Please reproduce the lines of the records below from the one holding "Instruction: Check the Project osnap option" through the one holding "Task: Collapse the クレジット sidebar section", inclusive, skipping all pictures.

### Input records

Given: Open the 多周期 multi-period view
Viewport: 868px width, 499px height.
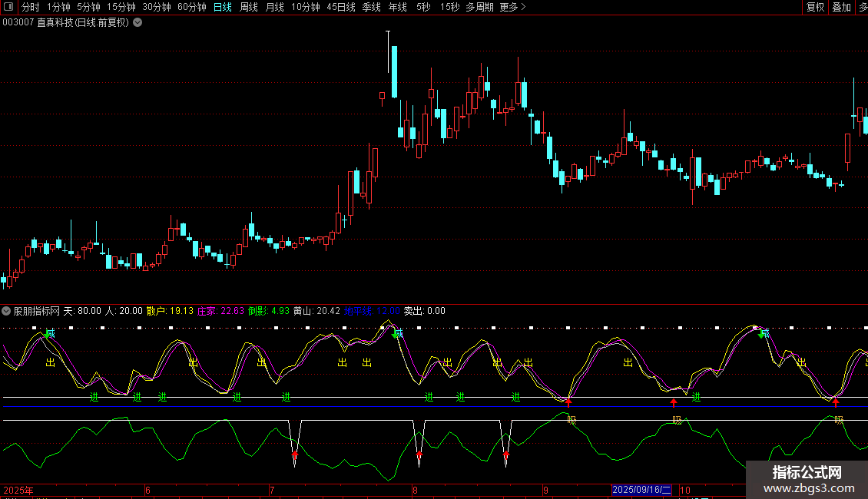Looking at the screenshot, I should [479, 7].
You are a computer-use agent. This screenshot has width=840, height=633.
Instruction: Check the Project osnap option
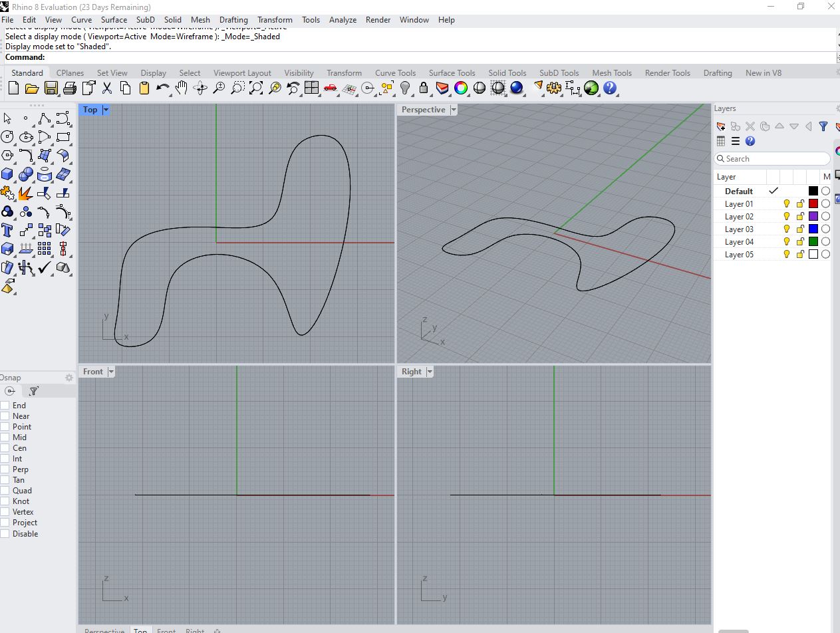click(x=5, y=523)
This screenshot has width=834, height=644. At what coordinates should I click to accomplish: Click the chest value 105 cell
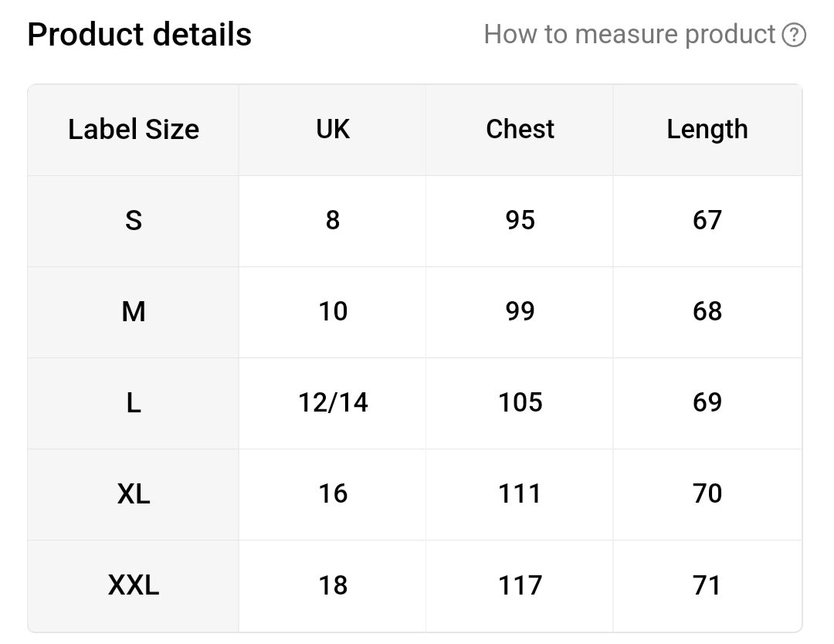tap(520, 403)
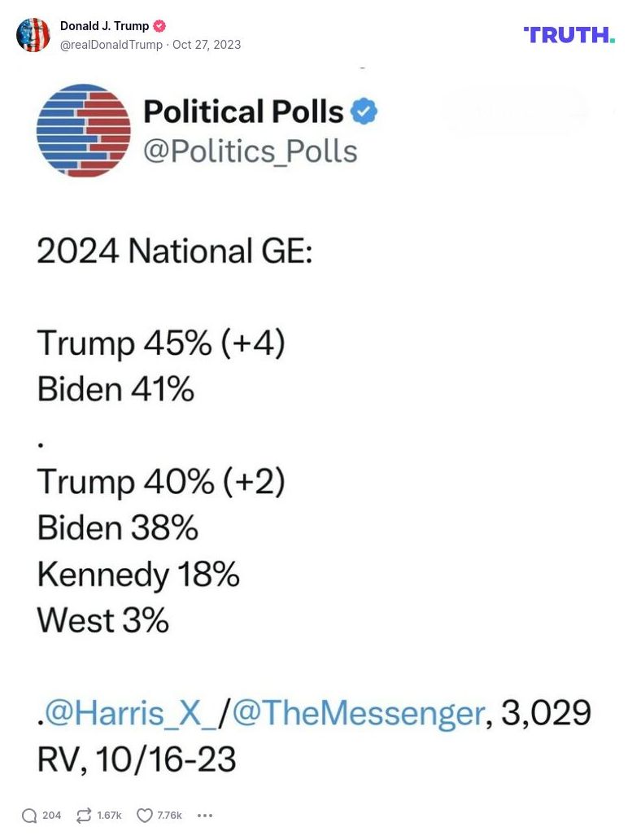This screenshot has width=632, height=840.
Task: Click Donald J. Trump's profile avatar
Action: [x=34, y=35]
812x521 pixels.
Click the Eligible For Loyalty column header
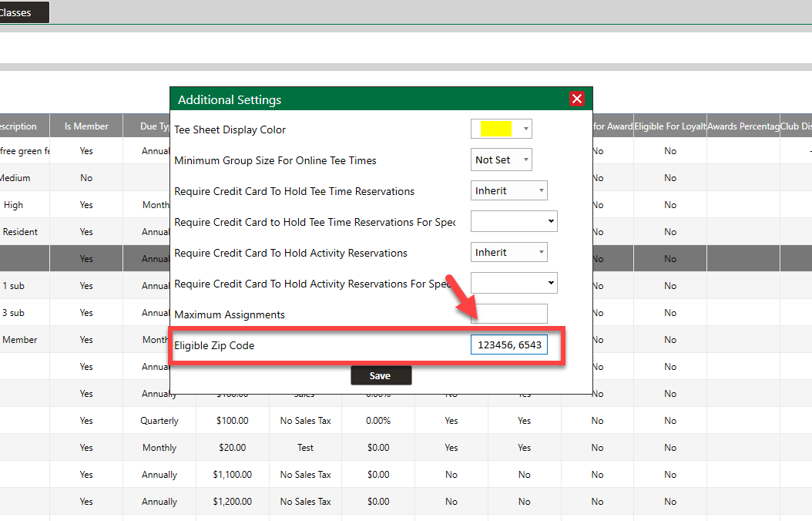pos(669,126)
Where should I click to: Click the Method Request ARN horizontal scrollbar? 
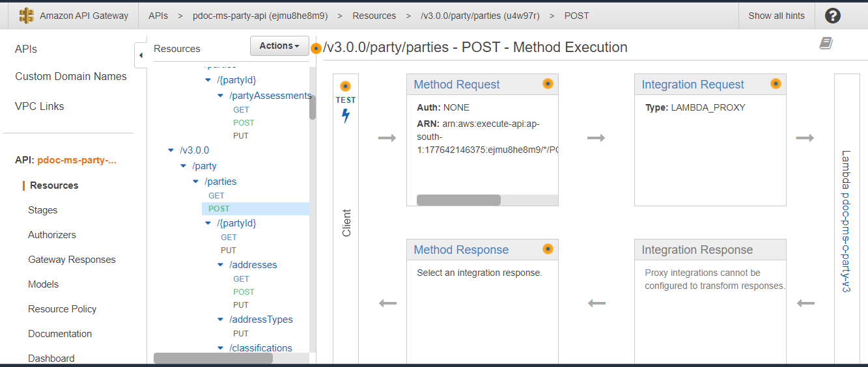[x=458, y=200]
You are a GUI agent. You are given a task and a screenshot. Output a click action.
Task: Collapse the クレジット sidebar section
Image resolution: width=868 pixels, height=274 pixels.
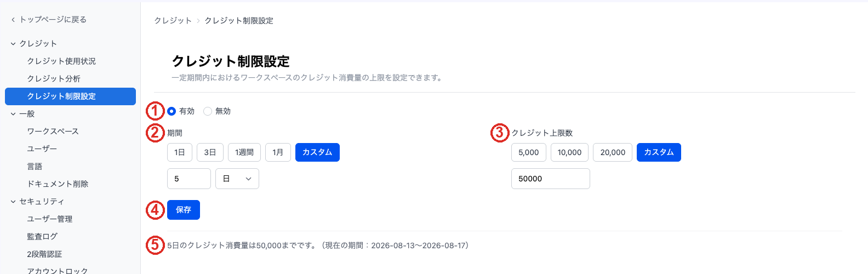click(13, 44)
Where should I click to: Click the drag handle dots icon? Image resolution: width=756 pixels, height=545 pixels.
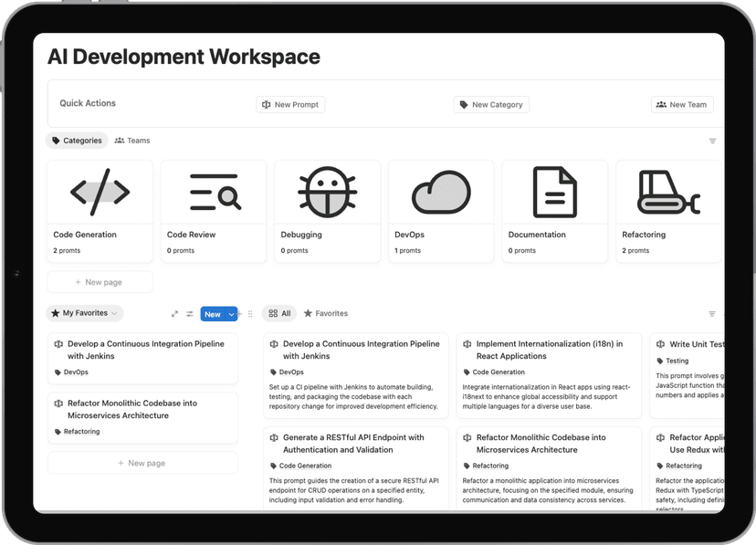(x=249, y=313)
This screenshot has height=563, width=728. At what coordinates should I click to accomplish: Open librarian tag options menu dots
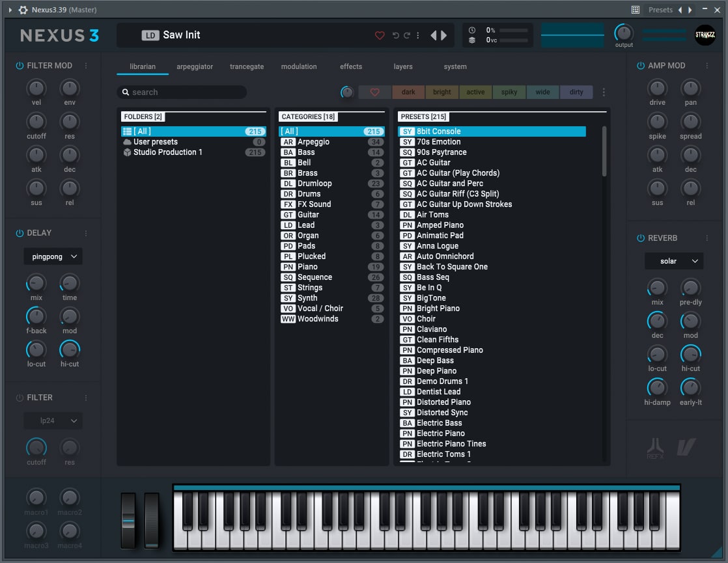604,92
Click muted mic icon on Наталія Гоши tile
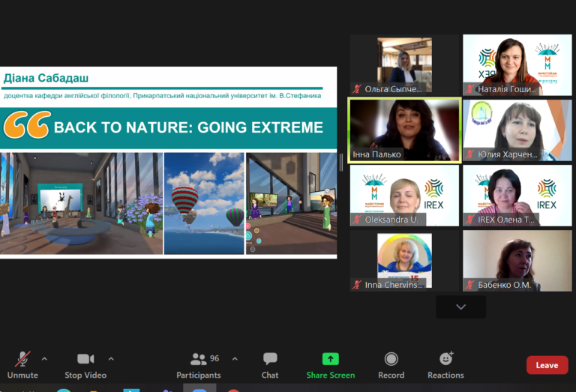 click(470, 89)
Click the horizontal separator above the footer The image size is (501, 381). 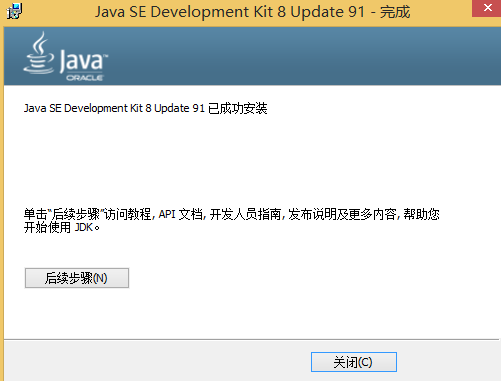click(252, 340)
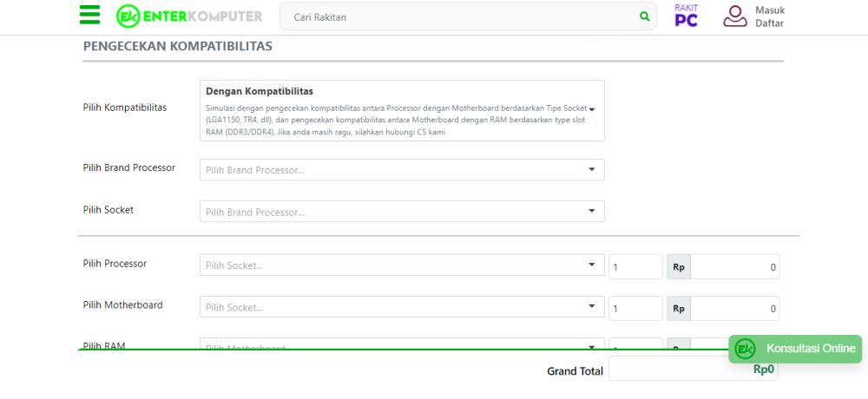
Task: Click the Processor quantity field
Action: (x=635, y=266)
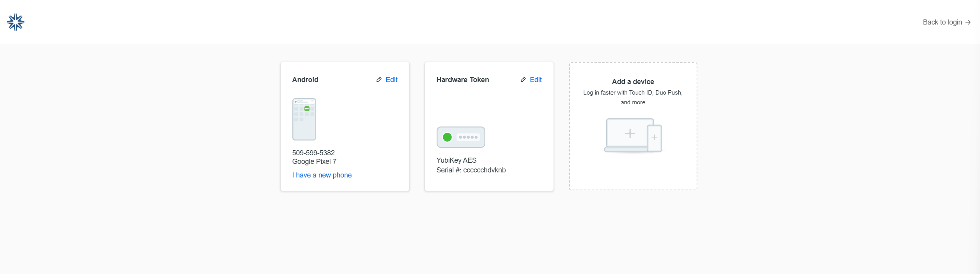
Task: Click the green app icon on phone image
Action: coord(307,109)
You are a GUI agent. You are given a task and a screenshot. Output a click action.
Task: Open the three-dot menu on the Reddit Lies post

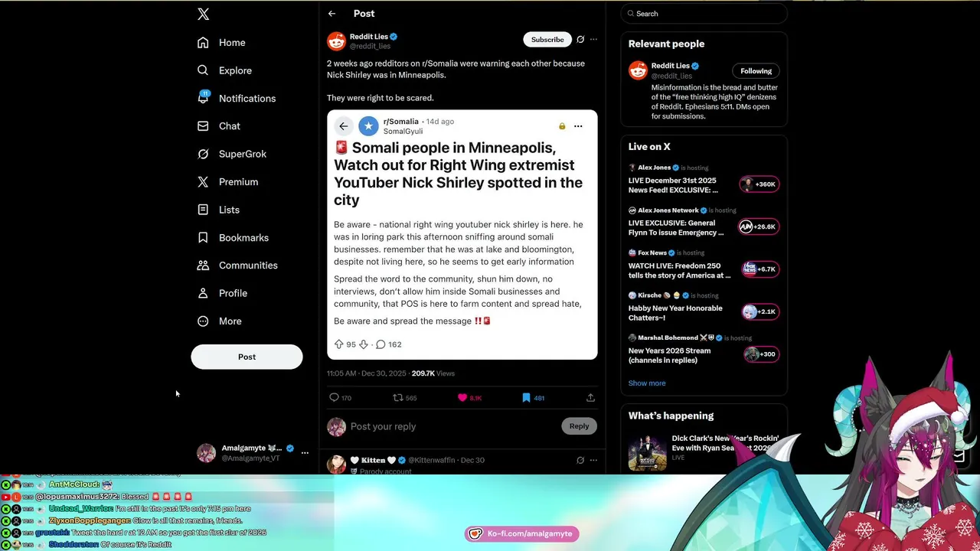593,40
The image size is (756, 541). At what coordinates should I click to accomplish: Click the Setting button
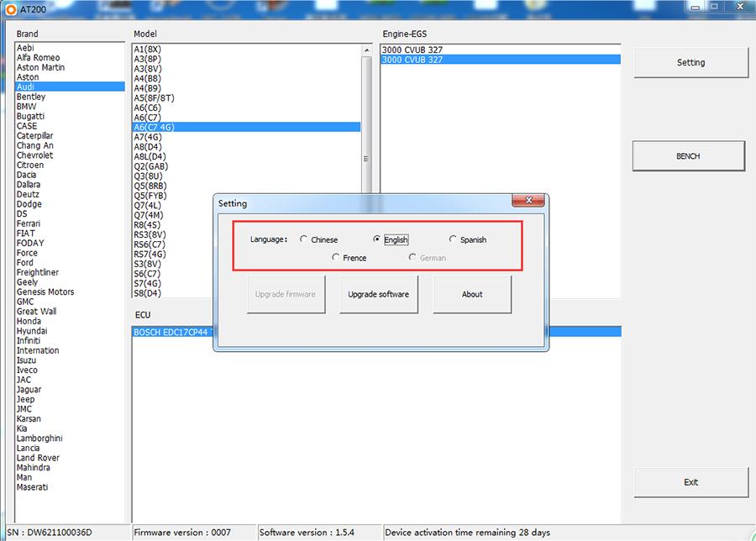pos(690,62)
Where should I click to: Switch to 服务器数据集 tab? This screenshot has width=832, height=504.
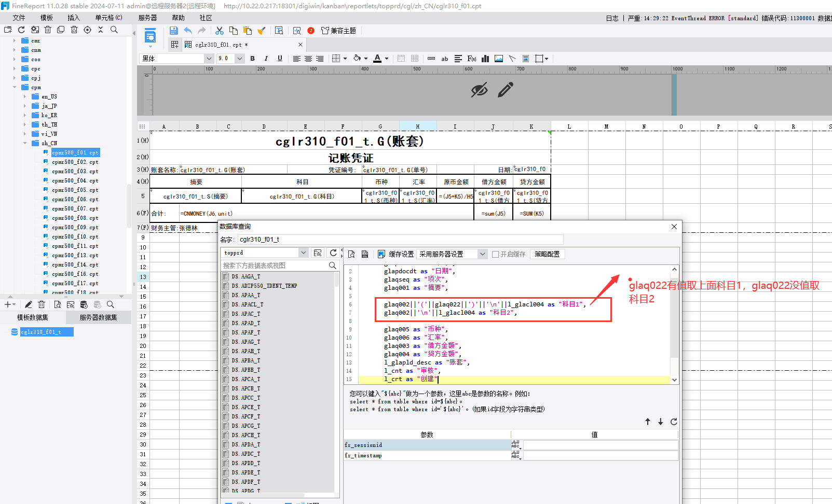coord(98,317)
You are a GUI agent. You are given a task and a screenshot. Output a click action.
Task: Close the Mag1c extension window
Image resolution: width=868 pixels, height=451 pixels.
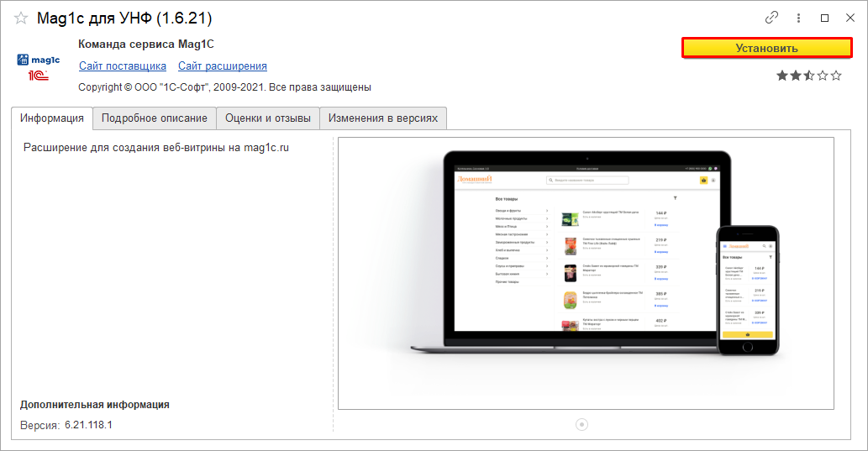(x=850, y=18)
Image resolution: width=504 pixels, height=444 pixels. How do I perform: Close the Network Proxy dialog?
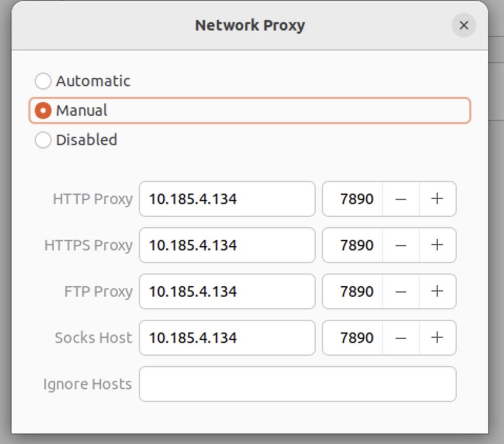tap(464, 25)
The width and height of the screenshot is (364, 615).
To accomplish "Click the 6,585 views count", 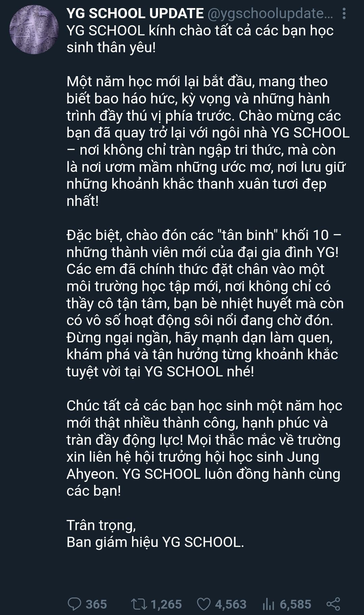I will [x=296, y=604].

######

**Exercise response:**
Instruction: Check the Project osnap option
click(x=5, y=523)
This screenshot has width=834, height=644. At what coordinates should I click to accomplish: Click the chest value 105 cell
tap(520, 403)
This screenshot has width=632, height=840.
Task: Click Donald J. Trump's profile avatar
Action: [x=34, y=35]
812x521 pixels.
Click the Eligible For Loyalty column header
pos(669,126)
Where should I click to: Click the Method Request ARN horizontal scrollbar? 
[x=458, y=200]
You are a GUI agent. You are given a task and a screenshot. Output a click action.
Task: Collapse the クレジット sidebar section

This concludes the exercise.